DOCUMENT PASSAGE
----
The Moral Hazard Emerging From the Fed’s Response to the Failures of Silicon Valley Bank and Signature Bank
Two large regional banks failed within a period of only two days, Silicon Valley Bank (SVB) on March 10, and Signature Bank on March 12. Both banks had a combined aggregate asset size of $319 billion as of Dec. 31, 2022, with SVB and Signature ranked as the 16th- and 29th-largest banks in the United States, respectively, based on total assets of $209 billion for SVB and $110 billion for Signature.
The failure of SVB is the second-largest bank failure in U.S. history, behind only the failure Washington Mutual in September 2008. So, are the failures of SVB and Signature only isolated problems without systemic contagion, or do they represent the proverbial canary in the coal mine, warning of greater systemic troubles ahead? Here is a summary of the causes behind the failures of both banks, the response by the federal banking regulators, and the potential consequences.
Impact of Federal Reserve Policies
The Fed’s policy of artificially low interest rates and massive purchases of U.S. government debt since 2008, especially since 2020, has encouraged banks and businesses to engage in speculative activities that have not been driven by true market forces. This macro-financial environment can lull banks into a false sense of acceptable market and interest-rate risk.
With interest rates near zero from March 2020 to March 2022, along with an extraordinary 41 percent increase in the M2 money supply during that time period, the Consumer Price Index (CPI) reached a 41-year high in 2022. This prompted the Fed to abruptly change course in March 2022 with rapid increases in its Fed Funds Rate from 0.25 percent to 4.75 percent in February 2023. Such a swift increase in interest rates over the past year would require banks to adjust their asset-liability management to protect against interest-rate duration mismatches between assets and liabilities, known in banking terms as “duration risk.”
In the case of SVB, it was guilty of gross mismanagement of its duration risk over the past year, as it reported an abnormally high 41 percent of its total assets in Held-to-Maturity (HTM) securities, amounting to $91 billion at the end of 2022. These HTM securities, while mostly long-term U.S. government securities with little or no credit risk, had substantial duration risk in a rising-interest-rate environment, as fixed-rate securities fall in price when interest rates rise. This is how SVB got hammered, as it was forced to sell its HTM securities at big losses to cover the run-on-cash withdrawals by its deposit customers in the days leading up to its closure.
----
INFORMATION PROVIDED
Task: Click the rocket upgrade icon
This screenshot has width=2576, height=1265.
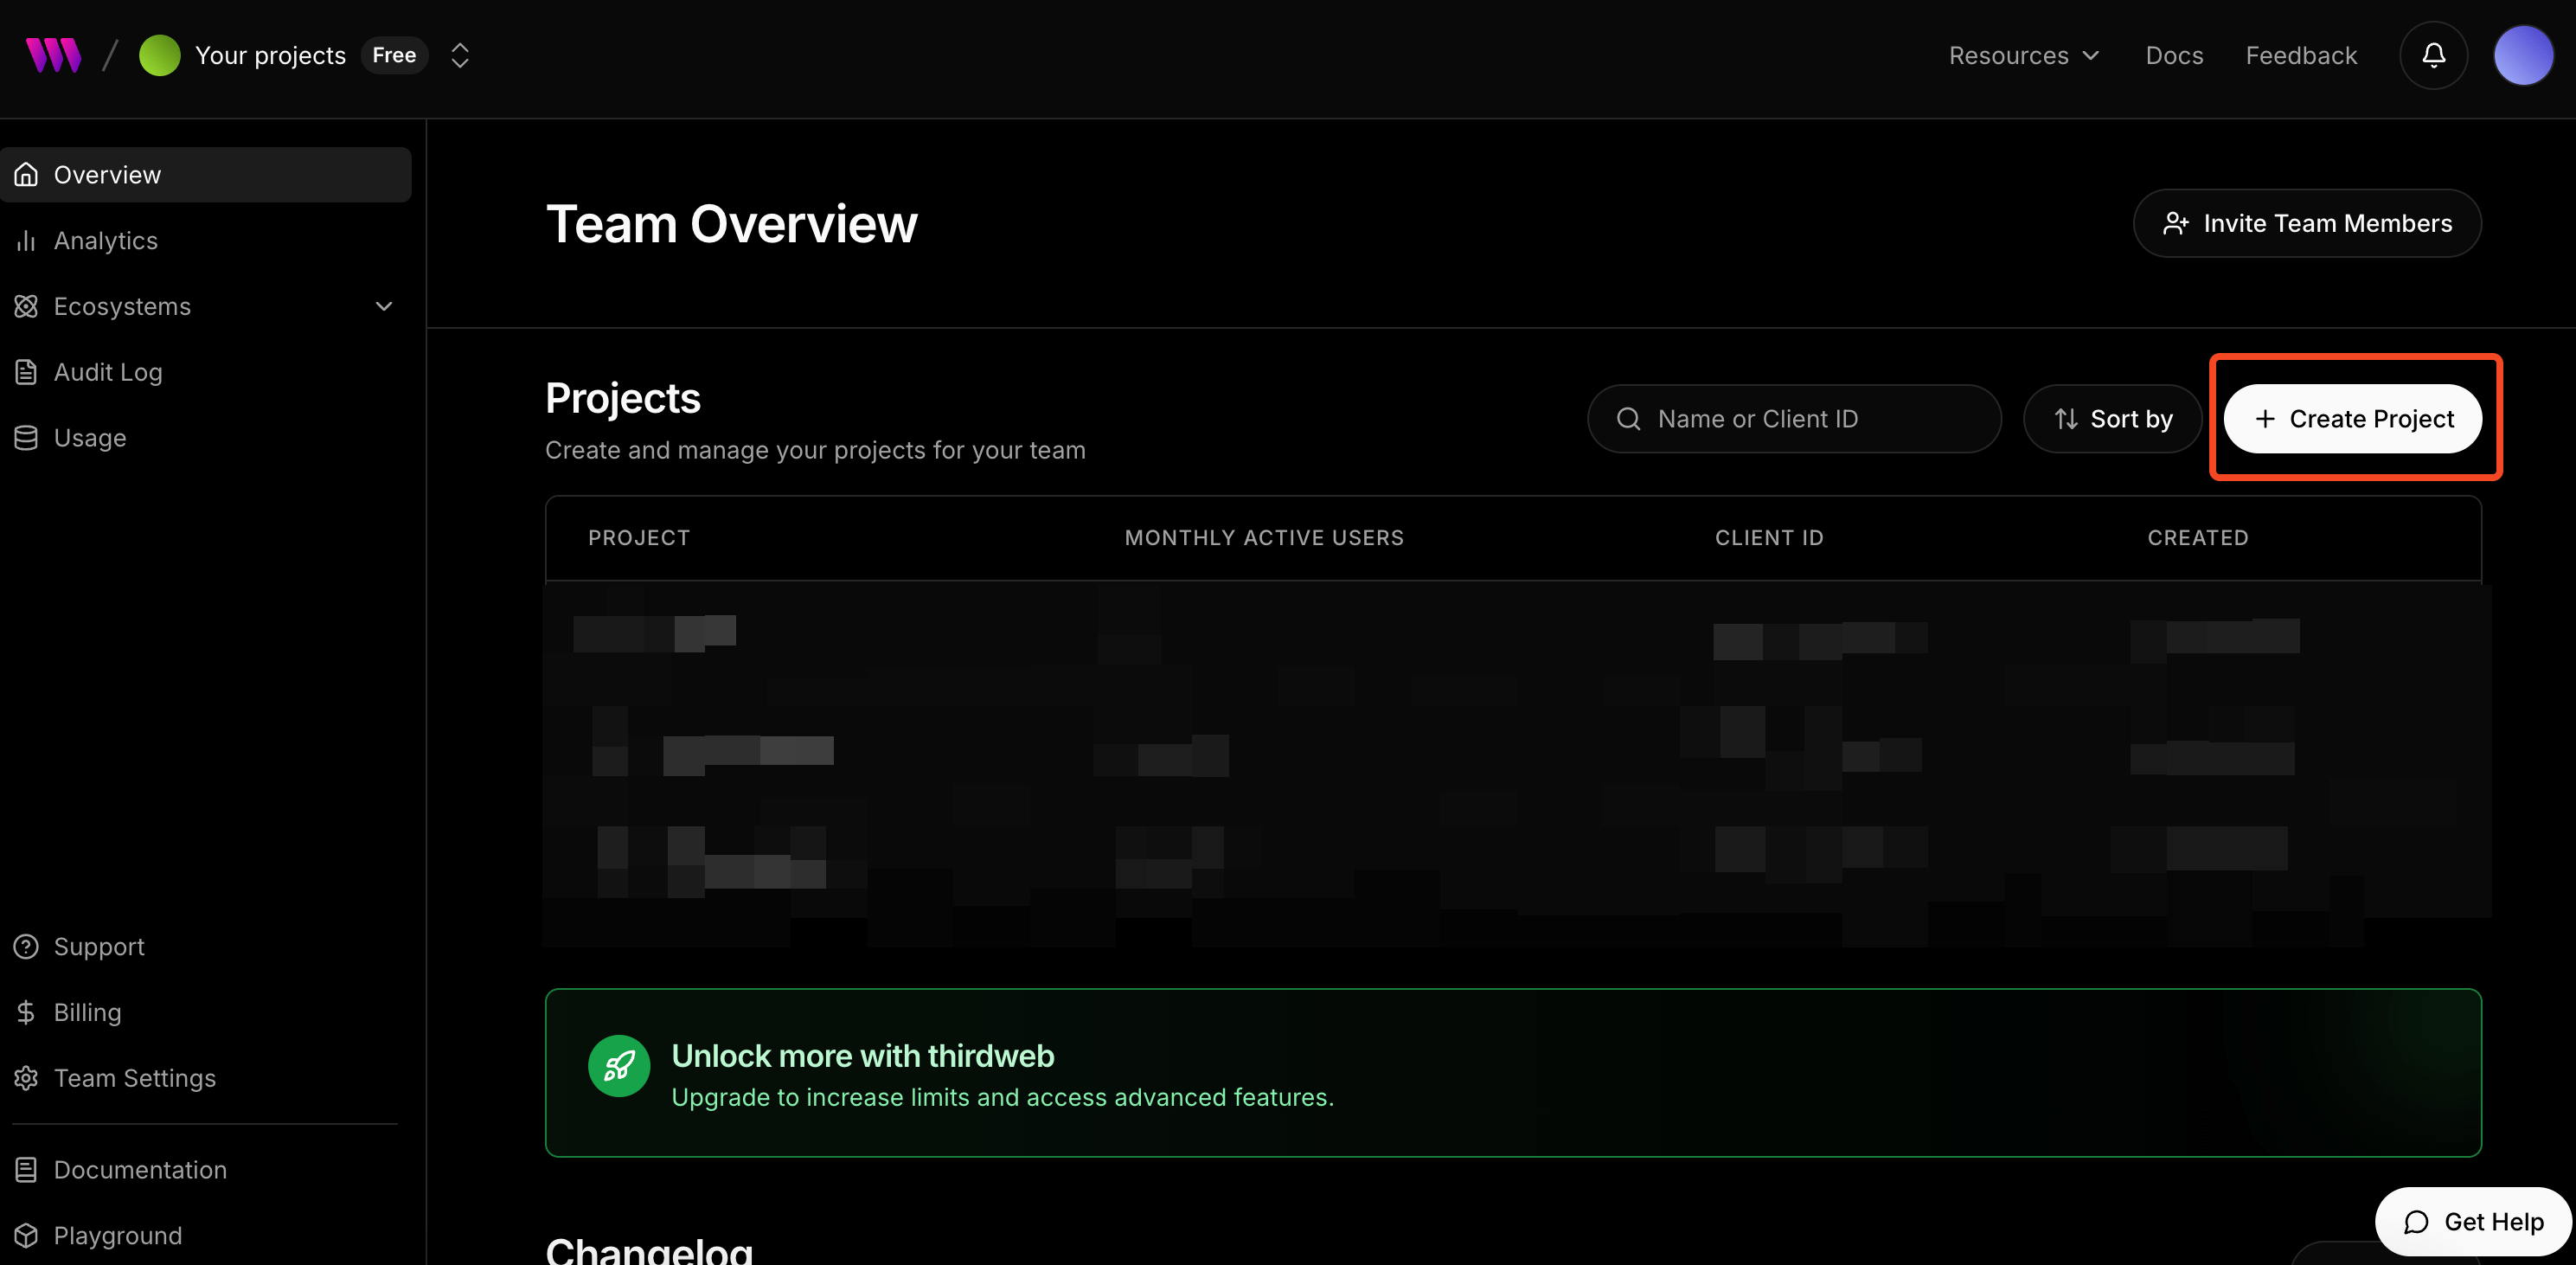Action: (x=618, y=1066)
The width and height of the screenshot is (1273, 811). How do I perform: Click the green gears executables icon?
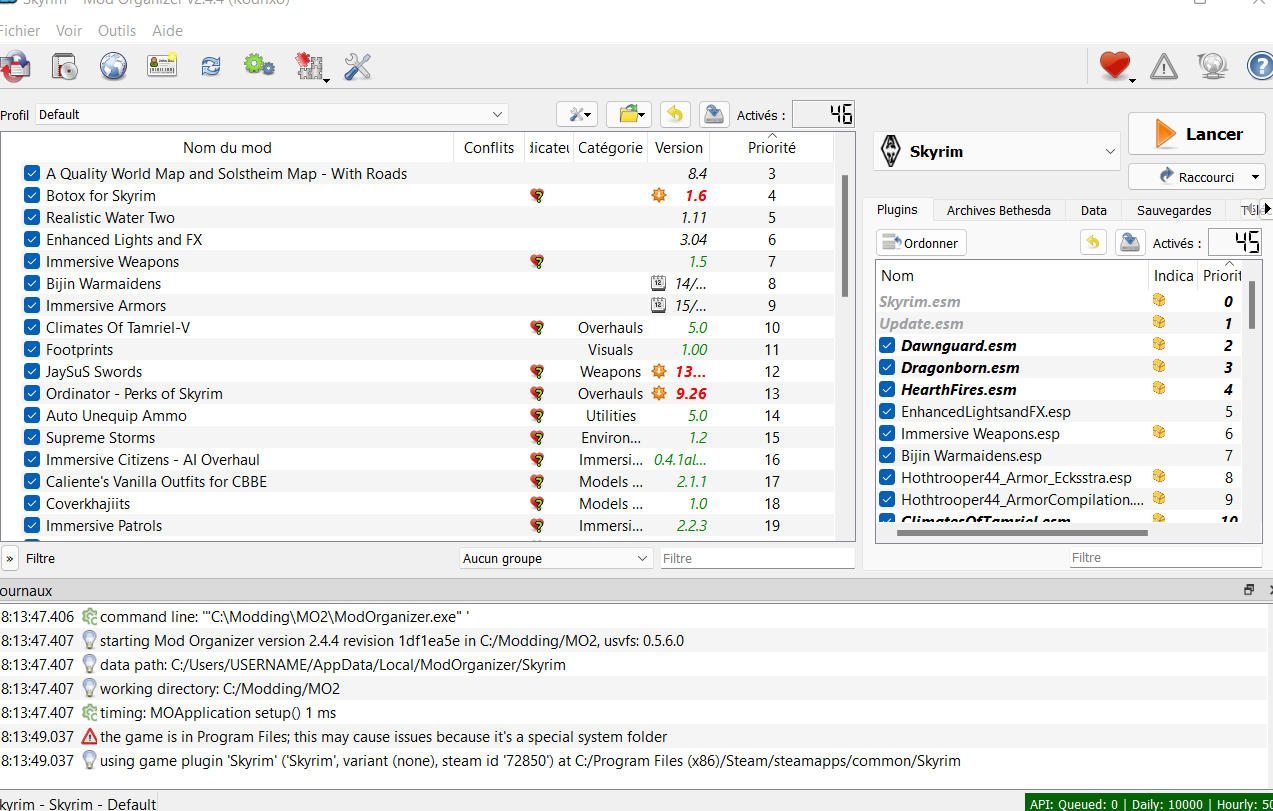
----
REQUEST
Write the next part of the article on the failures of Silicon Valley Bank and Signature Bank, starting after its last sentence. The lines have no connection to the article on the bank failures.

THE RESPONSE
Flawed Regulatory Ratios for Assessing Bank Capital
Thomas Hoenig, a former head of the Federal Reserve Bank of Kansas City and former vice chair of the Federal Deposit Insurance Corporation (FDIC), made insightful comments in a March 17 article in the Wall Street Journal. He said that the use of the government-derived “risk-weighted capital” in evaluating a bank’s capital position is a major problem because it does not describe real, tangible capital. In the case of SVB, Hoenig notes in a March 10 article that SVB’s regulatory risk-rated “Tier 1 Capital Ratio” was around 16 percent, a presumably safe capital position, but the more market-realistic “Tangible Capital-to-Asset Ratio” was only around 5 percent. Hoenig is concerned that the use of risk-weighted capital ratios, adopted by bank regulators around the world in 2014, will lead to more problems in the banking sector. Hoenig makes this point in his Wall Street Journal article.
“The other thing about risk weight,” Hoenig said, “is that it’s a political process. It’s not a market process. The market no longer determines capital in the banking, industry. It’s now politicians, lobbyists and the regulators who have to battle it out among themselves. Therefore, you get these nonmarket solutions like risk-weighted capital. And banks are incentivized to increasingly leverage their balance sheets.”
Questionable Bank Regulator Oversight
The deposit runs that occurred with both SVB and Signature Bank raise serious questions about the competence and/or possibly even the corrupt complicity of the regulators with oversight responsibility for the two banks. While the management of the two banks appropriately deserve blame for their failures, the relevant bank regulators also need to be held accountable for missing obvious regulatory red flags from such large banks well in advance of their failures.
In addition to the asset-liability duration mismatch at both banks, other red flags included abnormally high growth rates and concentrations in risky business sectors (green energy technology startups at SVB and crypto exposures at Signature) and extraordinarily high amounts of uninsured deposits.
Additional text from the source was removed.